House Speaker Nancy Pelosi is reportedly readying a plan that could limit Americans’ access to lifesaving medicines and impede the development of new treatments for deadly and debilitating diseases.

Her plan, a summary of which was leaked last week, would double down on the failures of existing government policies that have contributed to higher health care costs. 

It would establish a system in which the U.S. government bases prices for cutting-edge drug treatments on those set by foreign governments.

According to the leaked description of a drug price negotiation bill (H.R. 3), the measure would set an upper price limit at 1.2 times a drug’s average price in six other countries (Australia, Canada, France, Germany, Japan, and the United Kingdom).

The health and human services secretary then would seek to “negotiate” prices below that upper limit for as many as 250 drugs each year.

The price resulting from these “negotiations” would be applied throughout the U.S. market. The government would require manufacturers to offer that price to private payers, as well as to public programs. Manufacturers that deviated from that price would face massive civil monetary penalties.

A manufacturer that declined to negotiate the price of any of its products would incur stiffer penalties—an excise tax equal to 75% of the revenue it derived from that product in the preceding year.

The bill represents an unprecedented exercise of raw government power.

The federal government already imposes price curbs across a range of programs, requiring manufacturers to pay the government rebates in Medicaid, discounts in Medicare, and to make various price concessions in the Veterans Affairs health system.

These provisions all are confined to federal programs, but nonetheless have distorted drug prices throughout the health sector.

It’s one thing for the government to dictate the prices it pays in programs it finances. It is quite another for the government to impose a price for a product’s private sales.

Aggressive government price-setting has damaged innovation and limited access to new treatments in all six of the countries whose price controls the bill would import.

If the U.S. adopts price controls, it risks the same results.

Access to new drugs is much greater in the U.S. than in countries with price controls, in part because it has shunned price controls.

Of new active substances introduced between 2011 and 2018, 89% are available to Americans, compared with 62% in Germany and 60% in the United Kingdom. One-half or more of these new therapies are unavailable to Australian, Canadian, French, and Japanese patients.

This lack of access can have damaging effects. A study by IHS Markit examined outcomes for non-small cell lung cancer, the leading cause of cancer mortality in the U.S. and the world.

The report compared how Americans with that disease fared, compared with citizens of other highly developed countries, including Australia, Canada, France, and the U.K.

The study concluded that Americans gained 201,700 life years as a result of faster access to new medicines.
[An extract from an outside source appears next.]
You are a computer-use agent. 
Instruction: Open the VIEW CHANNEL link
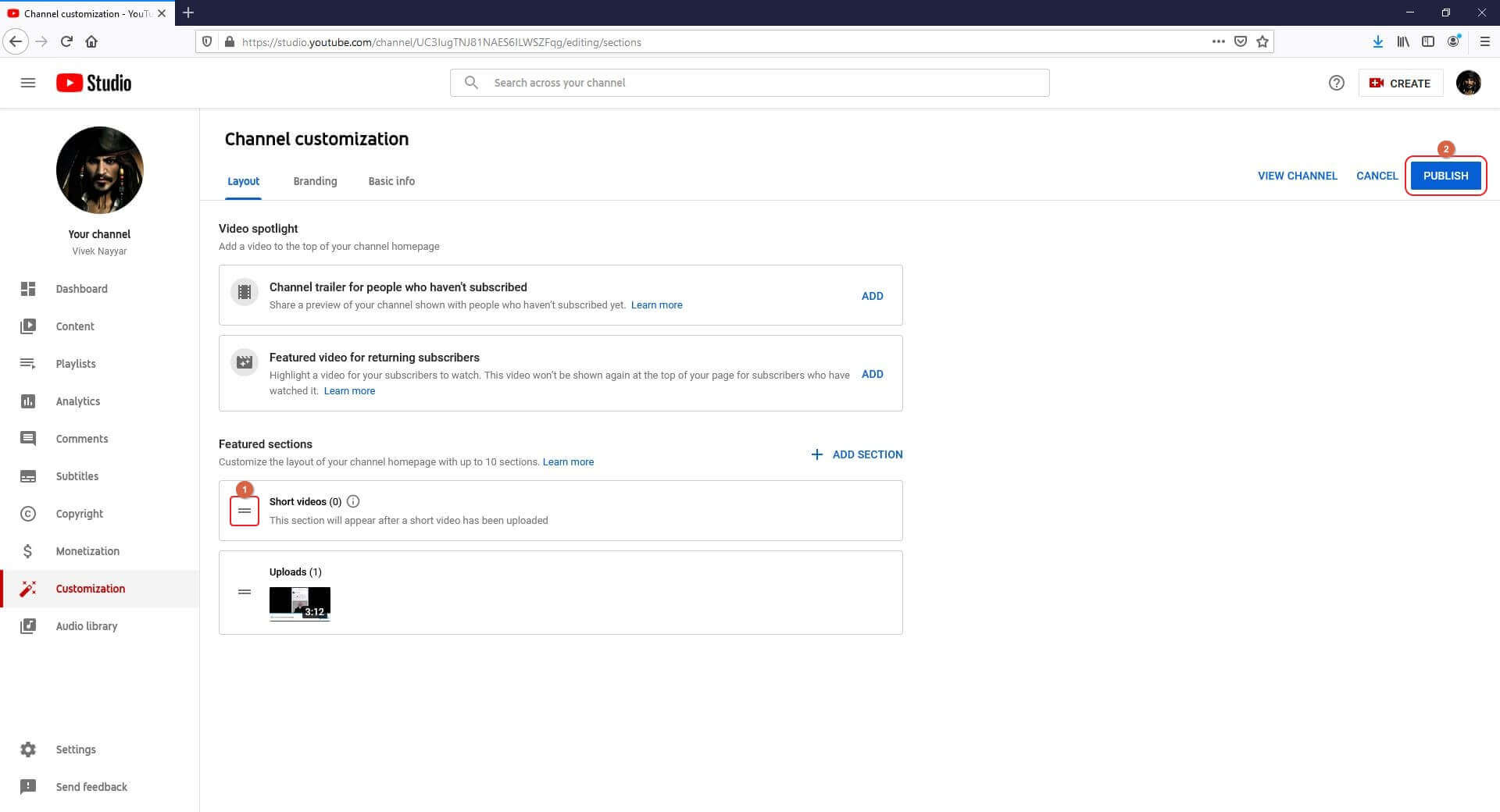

Half those gains would have been wiped out, the study found, if Americans had the same limited access to those treatments as patients in other countries.

Patients will be worse off if Washington emulates the price control regimes of foreign governments.
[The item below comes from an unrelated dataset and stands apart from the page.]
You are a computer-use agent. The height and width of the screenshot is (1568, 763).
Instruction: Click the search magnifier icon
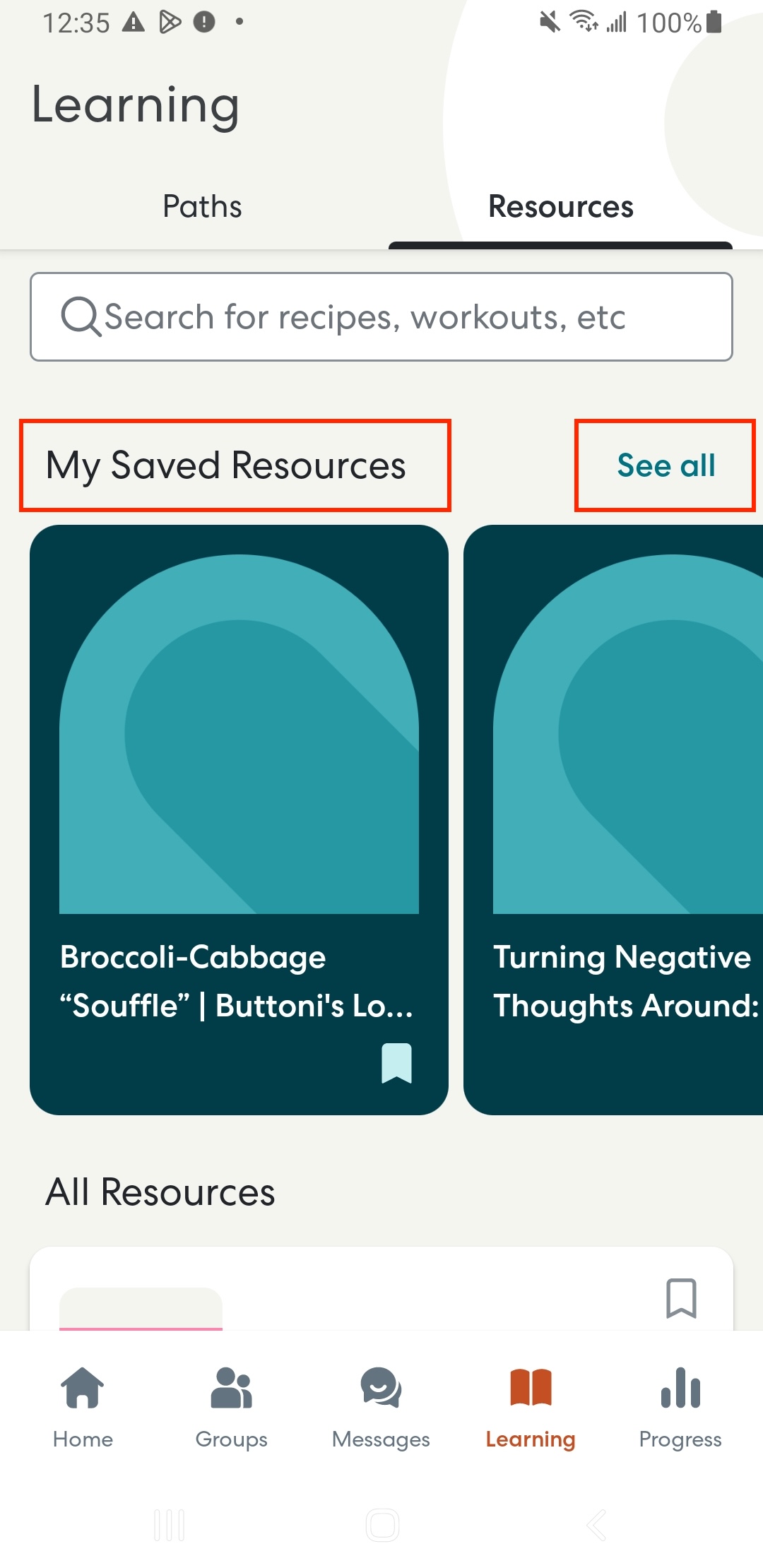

Countries with price controls also suffered a decline in pharmaceutical research and development.

In 1986, European firms led the U.S. in spending on pharmaceutical research and development by 24%. After the imposition of price control regimes, they fell behind. By 2015, they lagged the U.S. by 40%.
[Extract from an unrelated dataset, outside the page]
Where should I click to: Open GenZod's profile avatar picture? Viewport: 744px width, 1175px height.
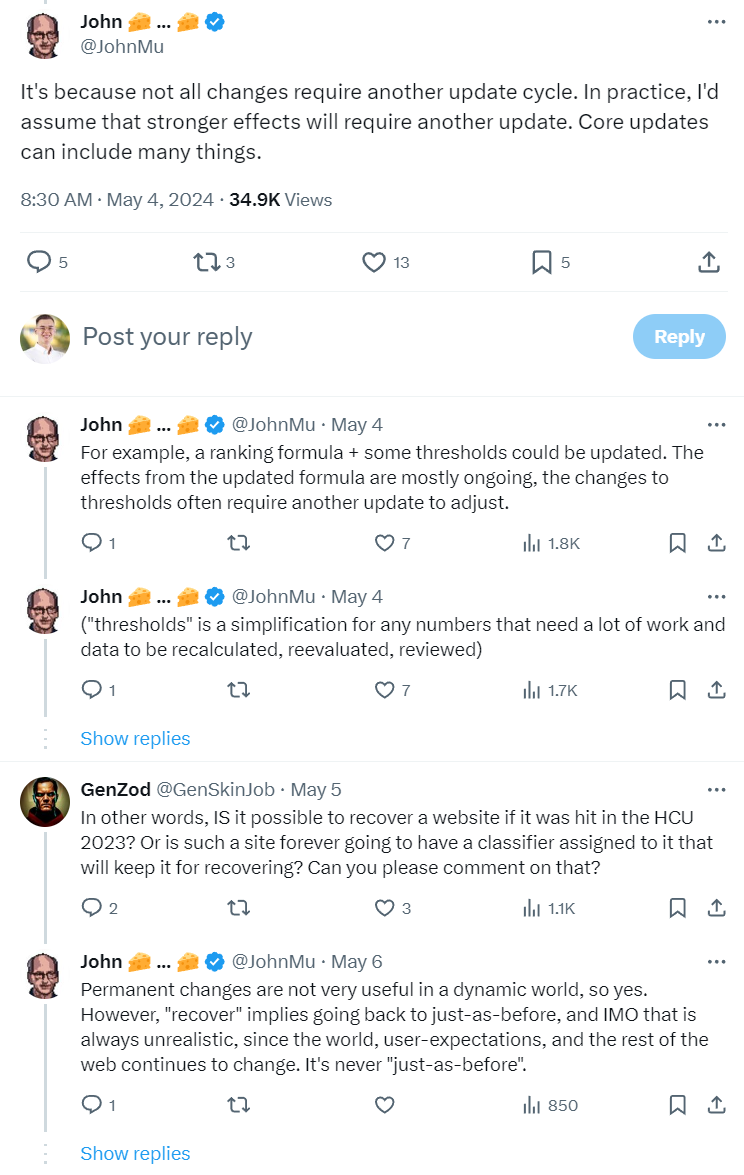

If the U.S. emulates the European price-setting example, innovation almost certainly will suffer.

Trading innovation and access to new medicines in exchange for lower prices on existing products may strike some as a good deal. But according to the president’s Council of Economic Advisers, it wouldn’t be.

The council concluded that while price controls might save money in the short term, they would cost more money in the long run. Government price-setting, it wrote, “makes better health care costlier in the future by curtailing innovation.”

As the public debate over health care has become more contentious, it also has become more clarifying.

On one side are those who advocate increased federal control over the allocation of medical goods and services—price controls on drugs, “Medicare for All,” and more federal spending on failing programs.

On the other side are those who acknowledge problems with the health care system (many of them caused or worsened by government intervention), but instead advocate for reforms that build on its best features.

Among the things worth preserving in the U.S. are innovations that save lives and that cure or ameliorate chronic diseases. Governments do not produce those advances; markets do.

Policymakers face a choice between consumer-centered reform that advances innovation and saves lives and government policies that restrict treatment options for patients.

The Pelosi drug-pricing bill makes the wrong choice.